This is part 2 of my series on email marketing automation (here’s part 1) — check out these tips to make your current automations more effective and/or to create new automations that will up the profitability of your email program!

Note: I presented some of this content at the GURU Conference in November 2022, but due to time constraints I could not present all of it. So, if you saw me there, this post and its predecessor will give you the full story! Enjoy!

1.    Link cadence to your prospect funnel or customer lifecycle.

There’s no one ‘right’ cadence for an automated email marketing campaign, as illustrated below.

The seven-days-in-a-row cadence (Automation 1) was used for a new subscriber welcome series for a highly technical product (B2C) that we wanted people to get the most out of right away.

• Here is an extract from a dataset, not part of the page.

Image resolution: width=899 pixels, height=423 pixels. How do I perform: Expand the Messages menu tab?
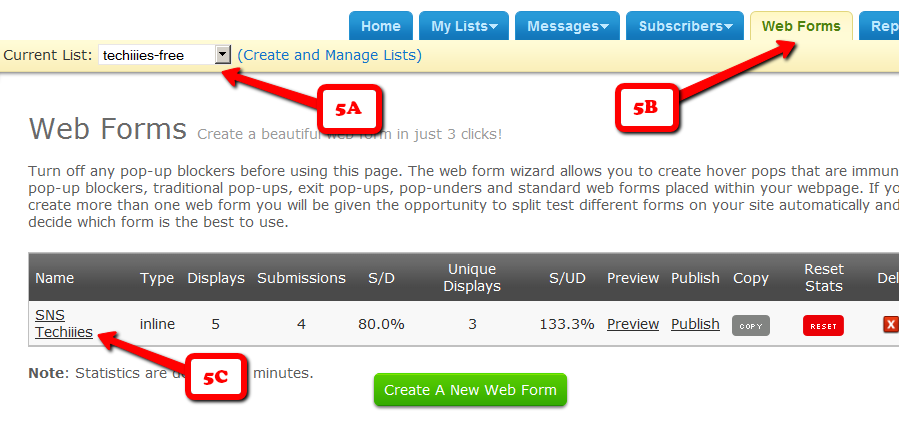click(x=567, y=26)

Automation 2 was a webinar series for a B2B client. We wanted to go roughly weekly but not always on the same day.

The fortnightly series (every-other-week, Automation 3) was a mid-funnel nurture series for a B2B client where we felt like weekly was too often but monthly would not have been enough.

And Automation 4, the once-a-month cadence, was for a B2C ‘your monthly bill is available’ email.

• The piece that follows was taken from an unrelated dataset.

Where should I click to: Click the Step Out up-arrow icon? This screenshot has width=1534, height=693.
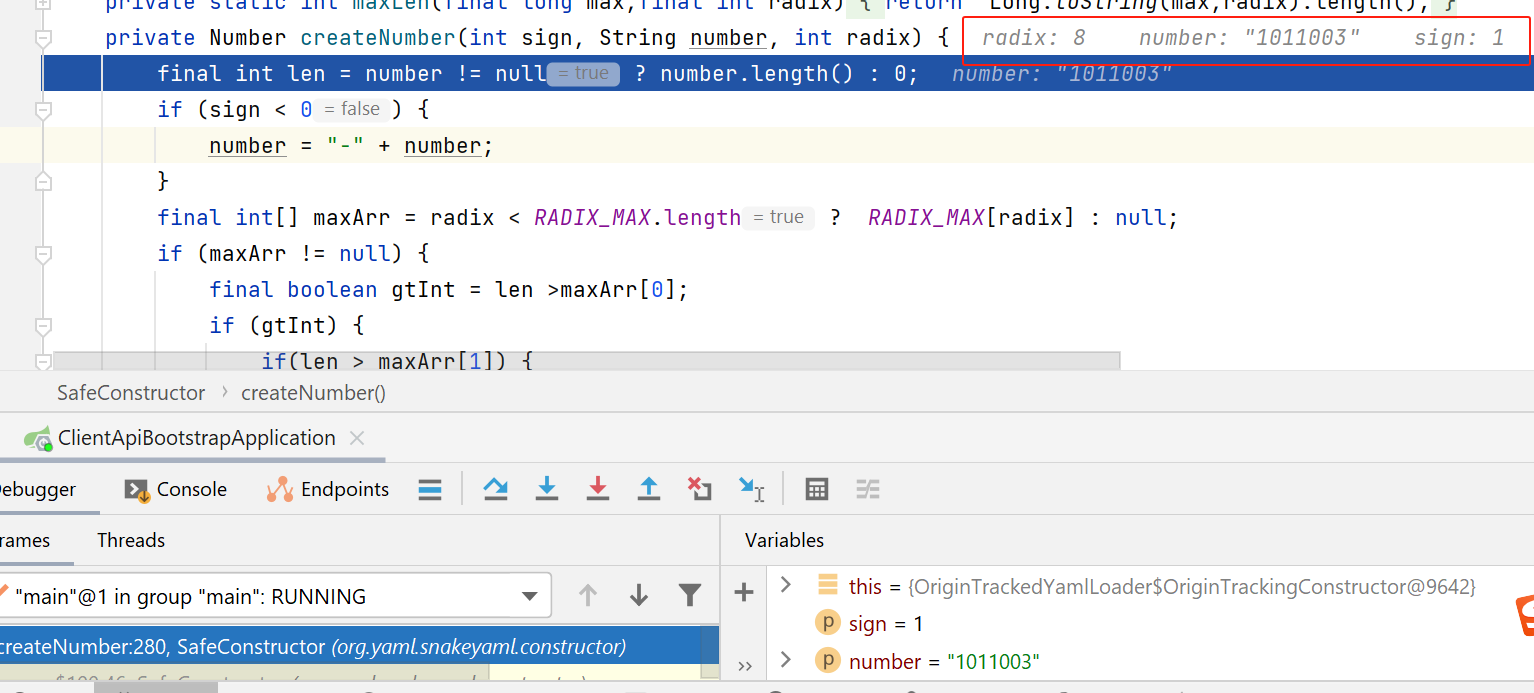649,488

Each was a good fit for its campaign. But if you try to swap the cadences, they won’t work as well. And for the case study we’ve been using…

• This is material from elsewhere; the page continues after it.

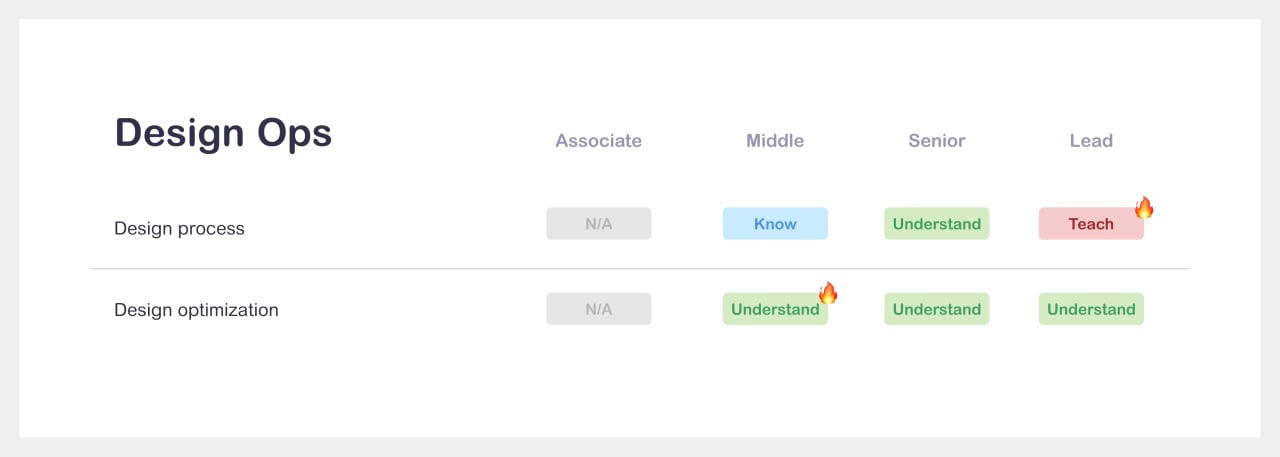
Task: Click the Design optimization row label
Action: click(x=196, y=310)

Looking at the content and the timeframe (if we were going to help them, we needed to get started within about a month) we decided on a 24-day cycle. We had less time between emails at the start, and more time between messages toward the end.

We figured those who were interested would be sold within the first three emails; the rest of the series was geared to those who might try to go it alone and then get frustrated and reach out for help.

2.    Add logic to increase relevance.

It’s nice to have a message map like we do above. But you can really take your automations to the next level of relevance with logic. Some logic is pretty simple:

Here we’re using the series from the message map, but now we’re viewing it in a flow chart format with logic added to suppress those who request a call with a representative from future sends. This makes sense, as once they reach out to speak with a representative our goal has been achieved and there’s no need for them to receive the rest of the series.

3.    Be agile with your automated campaigns.

It’s fine to think big and design a large-scale automation program (here’s one that I did for a client) …

But you should still break it down into manageable bites to implement it. Otherwise you’ll be building a very long time, investing a lot of time, money, and resources, with no return.

If you can break it down into logical bits and prioritize those that are most likely to generate revenue (or whatever your business goal is), you can build a bit, launch that bit, and generate revenue as you move on to build the next bit.

For instance, you saw the first iteration of our case study automation campaign above. A second iteration might be this…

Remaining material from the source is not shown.